[Task directions]
Present every line of the entries below as a numbered list, leaving out the blank lines.

::: Supplied data

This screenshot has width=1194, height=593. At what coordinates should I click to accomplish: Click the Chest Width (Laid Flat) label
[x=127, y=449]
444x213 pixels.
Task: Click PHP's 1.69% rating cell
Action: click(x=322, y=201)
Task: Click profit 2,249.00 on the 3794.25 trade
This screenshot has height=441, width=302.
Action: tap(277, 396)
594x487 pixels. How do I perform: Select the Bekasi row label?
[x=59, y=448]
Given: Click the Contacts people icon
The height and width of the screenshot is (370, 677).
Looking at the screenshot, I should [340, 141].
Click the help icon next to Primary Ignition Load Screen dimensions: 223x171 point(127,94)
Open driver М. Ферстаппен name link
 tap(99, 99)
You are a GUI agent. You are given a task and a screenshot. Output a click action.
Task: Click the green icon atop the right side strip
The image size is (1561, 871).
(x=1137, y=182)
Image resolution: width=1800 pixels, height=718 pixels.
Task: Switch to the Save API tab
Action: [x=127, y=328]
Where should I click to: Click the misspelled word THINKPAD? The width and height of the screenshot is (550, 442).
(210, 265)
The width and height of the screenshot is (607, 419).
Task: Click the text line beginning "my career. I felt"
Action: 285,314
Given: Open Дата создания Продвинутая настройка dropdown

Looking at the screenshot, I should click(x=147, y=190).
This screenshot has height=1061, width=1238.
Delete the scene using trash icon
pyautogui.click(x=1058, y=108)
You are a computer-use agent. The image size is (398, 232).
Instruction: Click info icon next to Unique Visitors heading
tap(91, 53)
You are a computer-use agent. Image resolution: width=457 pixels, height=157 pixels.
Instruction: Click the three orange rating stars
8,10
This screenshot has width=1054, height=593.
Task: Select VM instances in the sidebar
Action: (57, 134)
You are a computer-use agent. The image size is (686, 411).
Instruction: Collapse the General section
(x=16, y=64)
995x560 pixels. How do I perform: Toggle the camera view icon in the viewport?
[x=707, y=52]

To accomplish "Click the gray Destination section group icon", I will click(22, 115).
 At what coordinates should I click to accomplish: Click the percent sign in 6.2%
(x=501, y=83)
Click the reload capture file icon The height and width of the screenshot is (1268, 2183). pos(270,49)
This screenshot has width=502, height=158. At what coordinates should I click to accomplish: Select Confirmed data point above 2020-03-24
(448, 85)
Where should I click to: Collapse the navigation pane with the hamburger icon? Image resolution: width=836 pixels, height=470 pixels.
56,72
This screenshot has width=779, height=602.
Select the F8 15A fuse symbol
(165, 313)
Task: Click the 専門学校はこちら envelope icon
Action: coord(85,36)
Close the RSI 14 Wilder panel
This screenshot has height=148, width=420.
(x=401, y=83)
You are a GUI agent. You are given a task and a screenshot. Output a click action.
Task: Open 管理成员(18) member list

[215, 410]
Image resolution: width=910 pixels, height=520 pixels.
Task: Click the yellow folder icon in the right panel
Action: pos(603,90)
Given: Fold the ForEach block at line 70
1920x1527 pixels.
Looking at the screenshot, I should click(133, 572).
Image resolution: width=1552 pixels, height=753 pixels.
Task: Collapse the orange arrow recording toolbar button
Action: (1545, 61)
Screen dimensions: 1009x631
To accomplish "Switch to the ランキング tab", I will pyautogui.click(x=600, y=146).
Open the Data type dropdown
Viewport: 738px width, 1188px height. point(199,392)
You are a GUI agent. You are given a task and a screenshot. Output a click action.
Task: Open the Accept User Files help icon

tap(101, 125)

::::::

[Correct answer]
1. This screenshot has width=1194, height=593. At what coordinates should I click to accomplish: Click the Chest Width (Laid Flat) label
2. [x=127, y=449]
3. 444x213 pixels.
4. Task: Click PHP's 1.69% rating cell
5. Action: click(x=322, y=201)
6. Task: Click profit 2,249.00 on the 3794.25 trade
7. This screenshot has height=441, width=302.
8. Action: tap(277, 396)
9. 594x487 pixels. How do I perform: Select the Bekasi row label?
10. [x=59, y=448]
11. Given: Click the Contacts people icon
12. The height and width of the screenshot is (370, 677).
13. Looking at the screenshot, I should [340, 141].
14. Click the help icon next to Primary Ignition Load Screen dimensions: 223x171 point(127,94)
15. Open driver М. Ферстаппен name link
16.  tap(99, 99)
17. You are a GUI agent. You are given a task and a screenshot. Output a click action.
18. Task: Click the green icon atop the right side strip
19. The image size is (1561, 871).
20. (x=1137, y=182)
21. Image resolution: width=1800 pixels, height=718 pixels.
22. Task: Switch to the Save API tab
23. Action: [x=127, y=328]
24. Where should I click to: Click the misspelled word THINKPAD? The width and height of the screenshot is (550, 442).
25. (210, 265)
26. The width and height of the screenshot is (607, 419).
27. Task: Click the text line beginning "my career. I felt"
28. Action: 285,314
29. Given: Open Дата создания Продвинутая настройка dropdown
30. Looking at the screenshot, I should click(x=147, y=190).
31. This screenshot has height=1061, width=1238.
32. Delete the scene using trash icon
33. pyautogui.click(x=1058, y=108)
34. You are a computer-use agent. The image size is (398, 232).
35. Instruction: Click info icon next to Unique Visitors heading
36. tap(91, 53)
37. You are a computer-use agent. Image resolution: width=457 pixels, height=157 pixels.
38. Instruction: Click the three orange rating stars
39. 8,10
40. This screenshot has width=1054, height=593.
41. Task: Select VM instances in the sidebar
42. Action: (57, 134)
43. You are a computer-use agent. The image size is (686, 411).
44. Instruction: Collapse the General section
45. (x=16, y=64)
46. 995x560 pixels. How do I perform: Toggle the camera view icon in the viewport?
47. [x=707, y=52]
48. To accomplish "Click the gray Destination section group icon", I will click(22, 115).
49.  At what coordinates should I click to accomplish: Click the percent sign in 6.2%
50. (x=501, y=83)
51. Click the reload capture file icon The height and width of the screenshot is (1268, 2183). pos(270,49)
52. This screenshot has width=502, height=158. At what coordinates should I click to accomplish: Select Confirmed data point above 2020-03-24
53. (448, 85)
54. Where should I click to: Collapse the navigation pane with the hamburger icon? Image resolution: width=836 pixels, height=470 pixels.
55. 56,72
56. This screenshot has width=779, height=602.
57. Select the F8 15A fuse symbol
58. (165, 313)
59. Task: Click the 専門学校はこちら envelope icon
60. Action: coord(85,36)
61. Close the RSI 14 Wilder panel
62. This screenshot has height=148, width=420.
63. (x=401, y=83)
64. You are a GUI agent. You are given a task and a screenshot. Output a click action.
65. Task: Open 管理成员(18) member list
66. [215, 410]
67. Image resolution: width=910 pixels, height=520 pixels.
68. Task: Click the yellow folder icon in the right panel
69. Action: pos(603,90)
70. Given: Fold the ForEach block at line 70
71. 1920x1527 pixels.
72. Looking at the screenshot, I should click(133, 572).
73. Image resolution: width=1552 pixels, height=753 pixels.
74. Task: Collapse the orange arrow recording toolbar button
75. Action: (1545, 61)
76. Screen dimensions: 1009x631
77. To accomplish "Switch to the ランキング tab", I will pyautogui.click(x=600, y=146).
78. Open the Data type dropdown
79. Viewport: 738px width, 1188px height. point(199,392)
80. You are a GUI agent. You are given a task and a screenshot. Output a click action.
81. Task: Open the Accept User Files help icon
82. tap(101, 125)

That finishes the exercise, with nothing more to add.